A diferencia de la primera reunión urgente sobre abuso de menores, convocada por Juan Pablo II en 2002 para hacer frente a los casos descubiertos en Estados Unidos, esta se ha convocado a todos los obispos y no sólo la cúpula de la conferencia episcopal. Además, como el Papa les ha invitado a cada uno personalmente, cada obispo toma la palabra en la reunión durante siete minutos para presentar la situación de su diócesis, la del país y las propuestas al Vaticano. Cuatro obispos irlandeses han presentado ya la dimisión al Papa. Las órdenes religiosas y algunas diócesis han pagado ya cientos de millones de euros en indemnizaciones a las víctimas.
La segunda diferencia con la reunión del 2002, es que esta vez la prioridad no es crear nuevas normas sino estudiar el modo de pedir perdón, ayudar y compensar a las víctimas. Las nuevas normas funcionan.

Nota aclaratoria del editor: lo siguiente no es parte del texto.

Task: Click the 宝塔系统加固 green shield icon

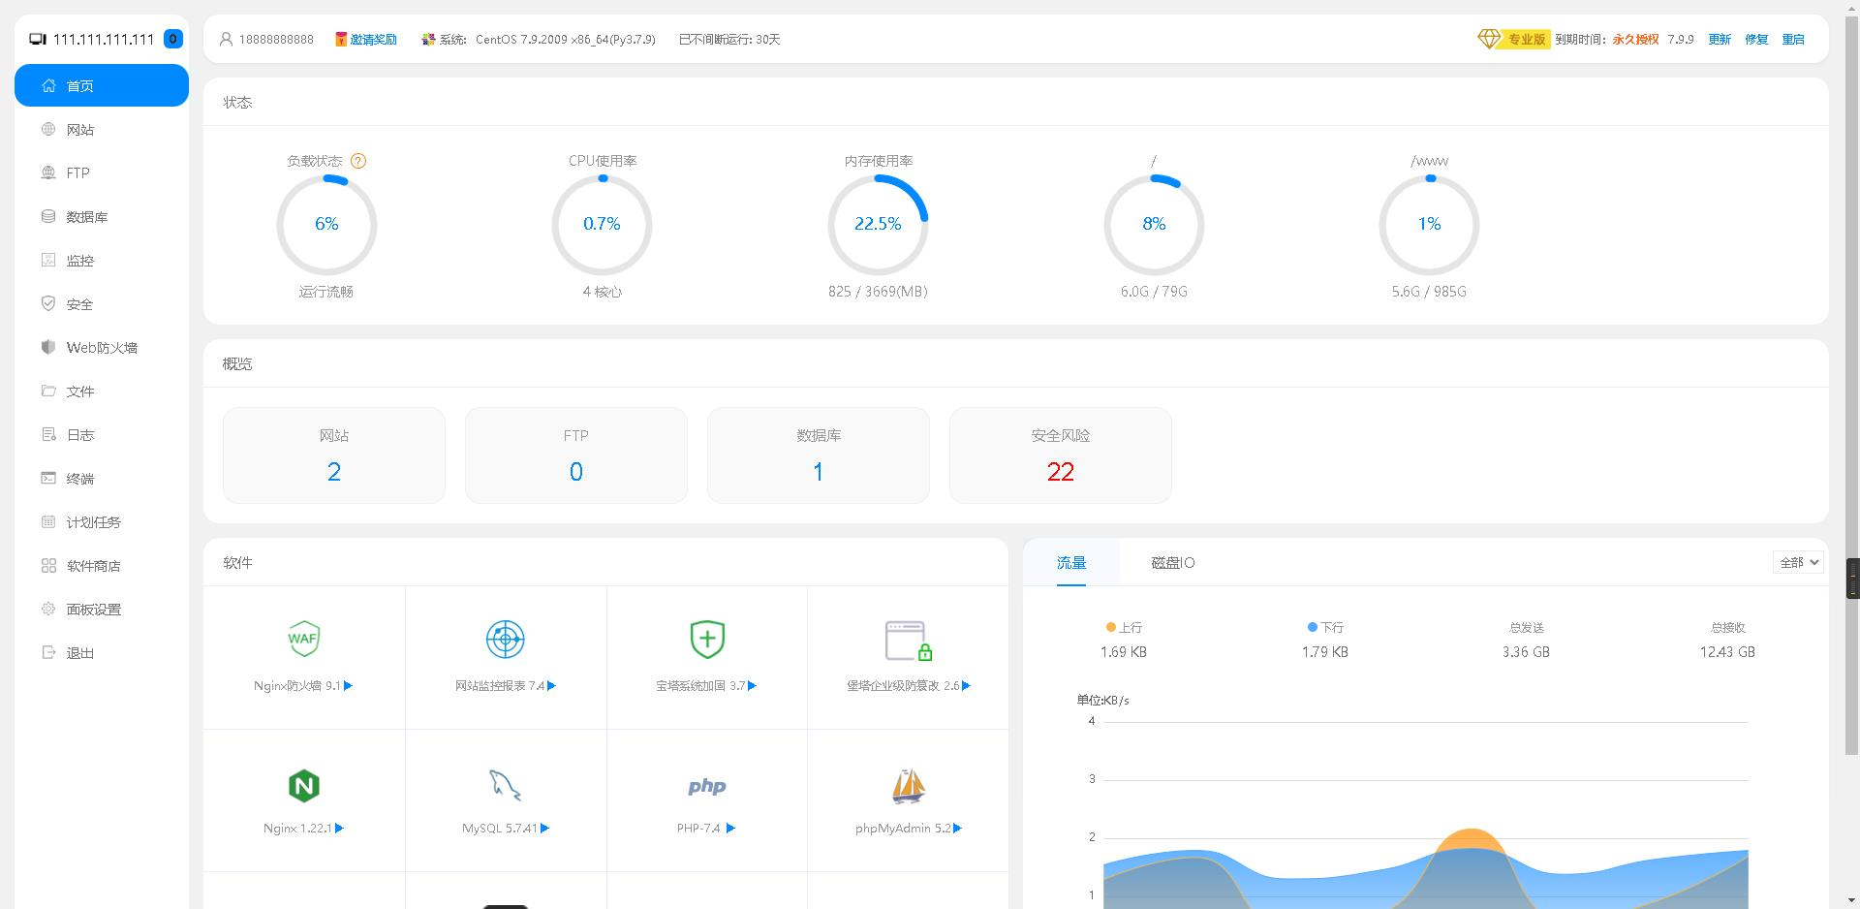Action: [x=706, y=639]
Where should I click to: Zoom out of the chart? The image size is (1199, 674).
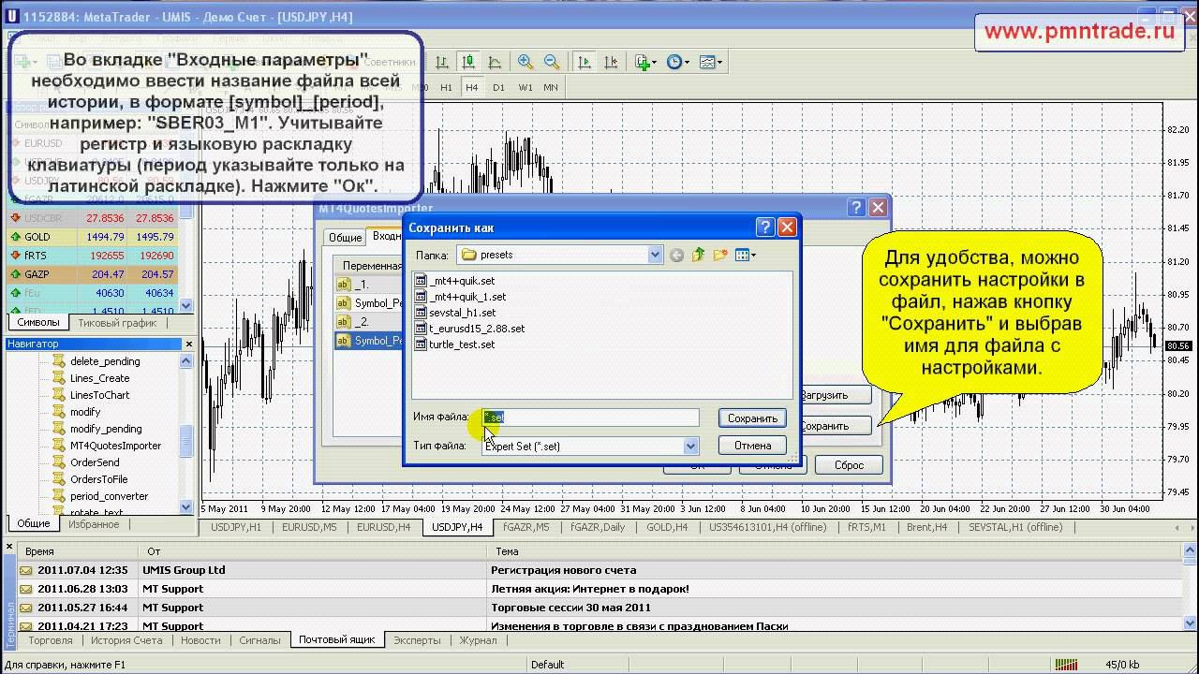click(x=552, y=62)
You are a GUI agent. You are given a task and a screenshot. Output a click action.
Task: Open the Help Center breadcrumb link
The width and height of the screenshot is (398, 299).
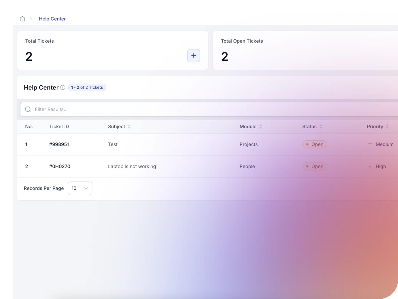coord(52,19)
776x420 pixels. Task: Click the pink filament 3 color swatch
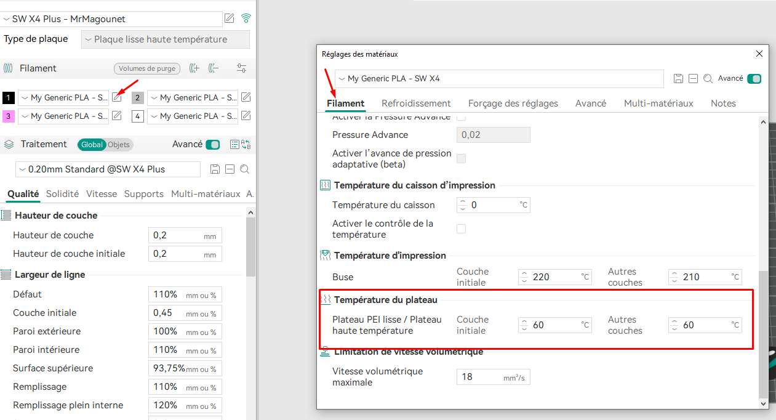coord(9,116)
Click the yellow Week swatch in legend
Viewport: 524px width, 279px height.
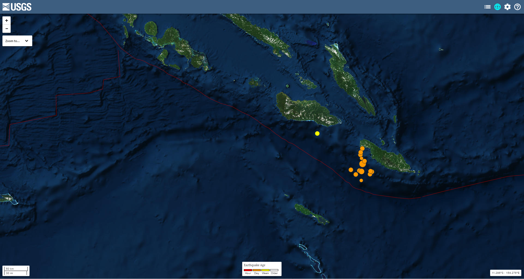pyautogui.click(x=265, y=270)
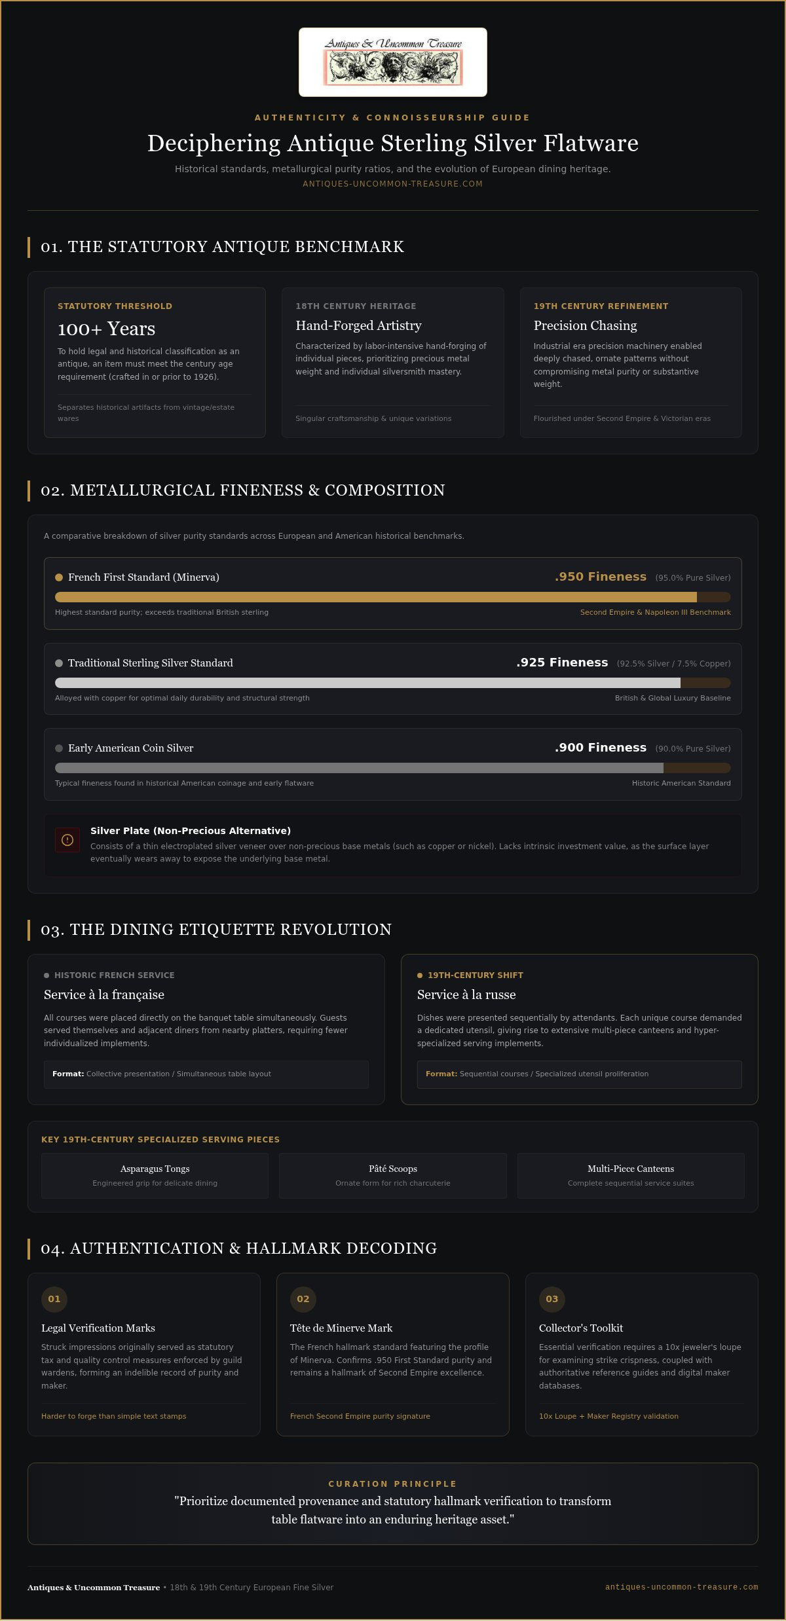Click the warning icon beside Silver Plate
Screen dimensions: 786x1621
(67, 840)
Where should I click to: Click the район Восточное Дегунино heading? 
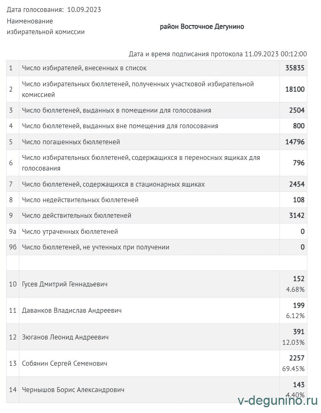click(202, 27)
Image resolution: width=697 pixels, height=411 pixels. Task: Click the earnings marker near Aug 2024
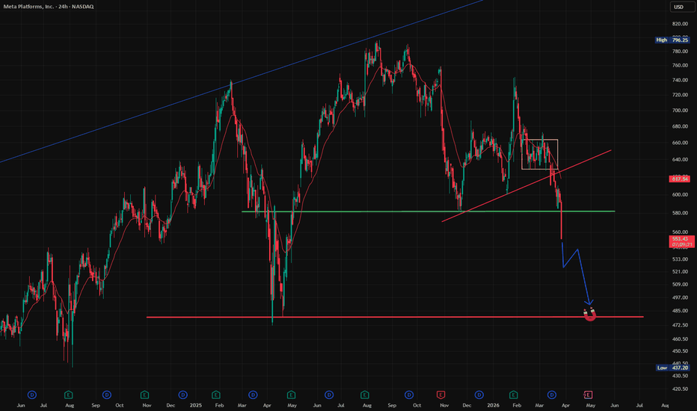[68, 395]
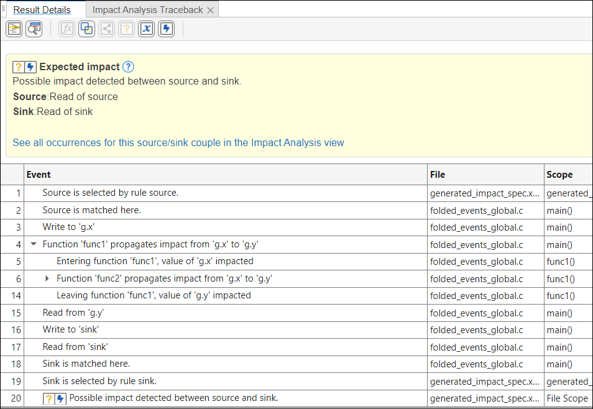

En Estados Unidos apenas ha habido nuevos casos desde que se establecieron en 2001, y los delitos que se ventilan son casi todos anteriores a esa fecha.
La jornada comenzó con una misa en la basílica de San Pedro en la que el secretario de Estado, cardenal Tarcisio Bertone, les invitó a reconocer las culpas, escuchar al Papa y «presentarle iniciativas sobre la dificilísima crisis en la Iglesia de Irlanda» para erradicar conductas «particularmente execrables».